Si le désamour entre le Suédois et le technicien italien était un secret de polichinelle, cette quasi-bagarre témoigne de la gravité de la crise. Ironie du sort, c’est l’ancien directeur sportif albanais, Igli Tare, qui a dû s’interposer pour les séparer, alors qu’il a été l’un des premiers sacrifiés de la grande purge décidée à Milan.
La saison qui vient de s’achever dépeint un AC Milan morcelé en clans et en groupes d’influence. Plusieurs sources internes décrivent une ingérence permanente dans les processus décisionnels, du mercato à la gestion technique, qui a systématiquement sapé la cohésion du groupe. Zlatan Ibrahimovic est notamment pointé du doigt par plusieurs observateurs pour avoir court-circuité la chaîne de commandement en contactant directement certains joueurs.

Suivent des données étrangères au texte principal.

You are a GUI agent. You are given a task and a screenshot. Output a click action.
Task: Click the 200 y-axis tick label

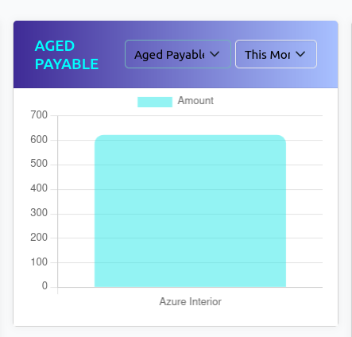pos(39,238)
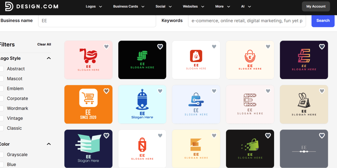Favorite the orange shopping cart 'Since 2020' logo
337x168 pixels.
[106, 91]
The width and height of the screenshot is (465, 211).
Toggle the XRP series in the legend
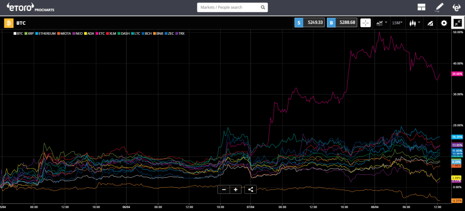point(29,34)
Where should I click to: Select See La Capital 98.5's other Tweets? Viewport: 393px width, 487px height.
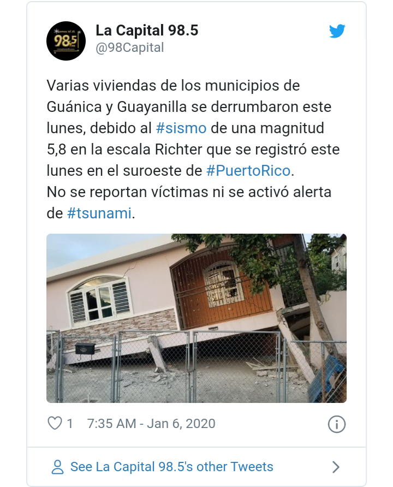[x=172, y=467]
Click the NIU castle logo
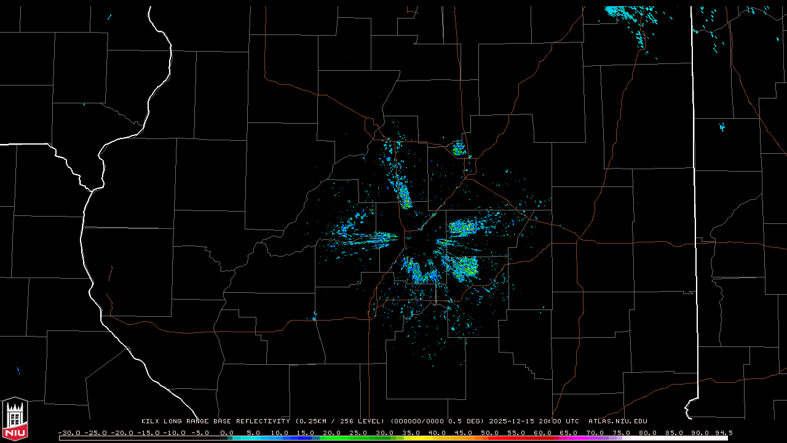787x443 pixels. click(x=15, y=419)
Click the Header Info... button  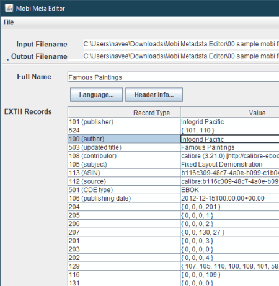(154, 95)
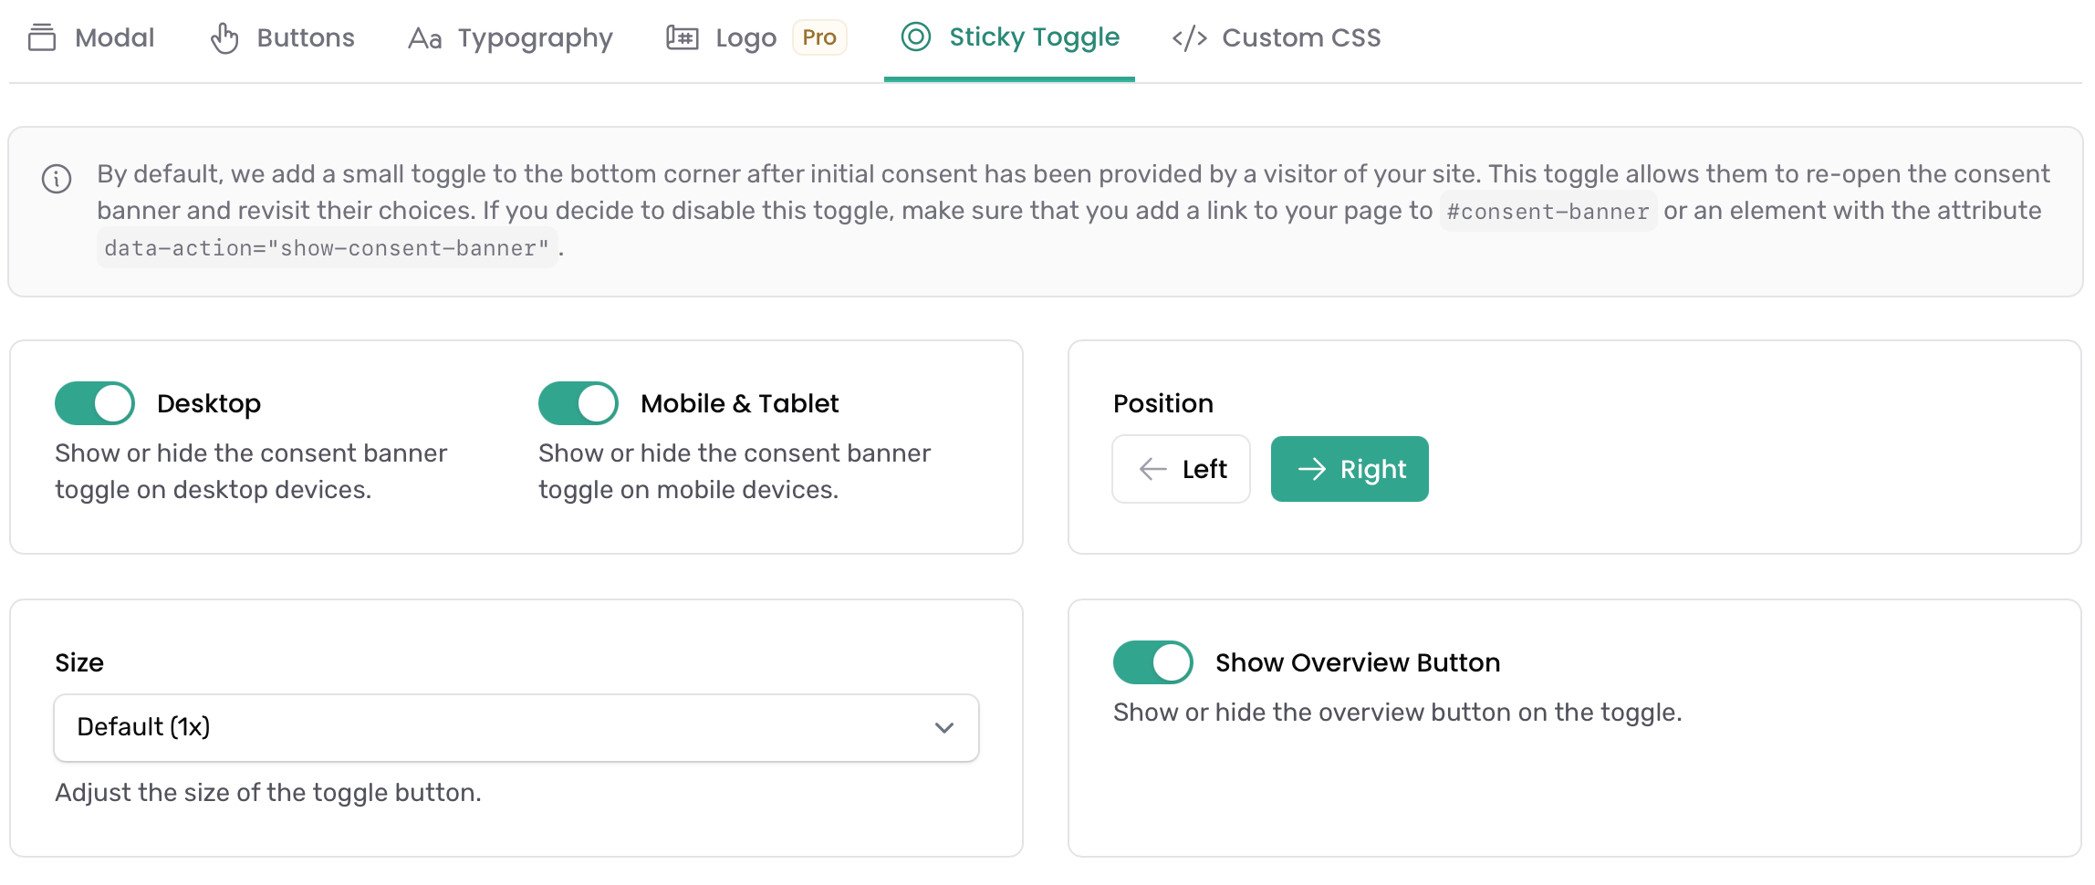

Un autre détail troublant, également rapporté par le Corriere della Sera, vient noircir un tableau déjà bien sombre. Lors de la rencontre face à Cagliari, ni Ibrahimovic ni le propriétaire Gerry Cardinale n’auraient célébré le but d’Alexis Saelemaekers qui ouvrait pourtant le score (1-0) pour les Rossoneri. L’hypothèse avancée est qu’un échec dans la course à la Ligue des champions aurait rendu le licenciement d’Allegri plus simple, et surtout moins coûteux financièrement, son contrat prévoyant des clauses spécifiques liées aux résultats européens.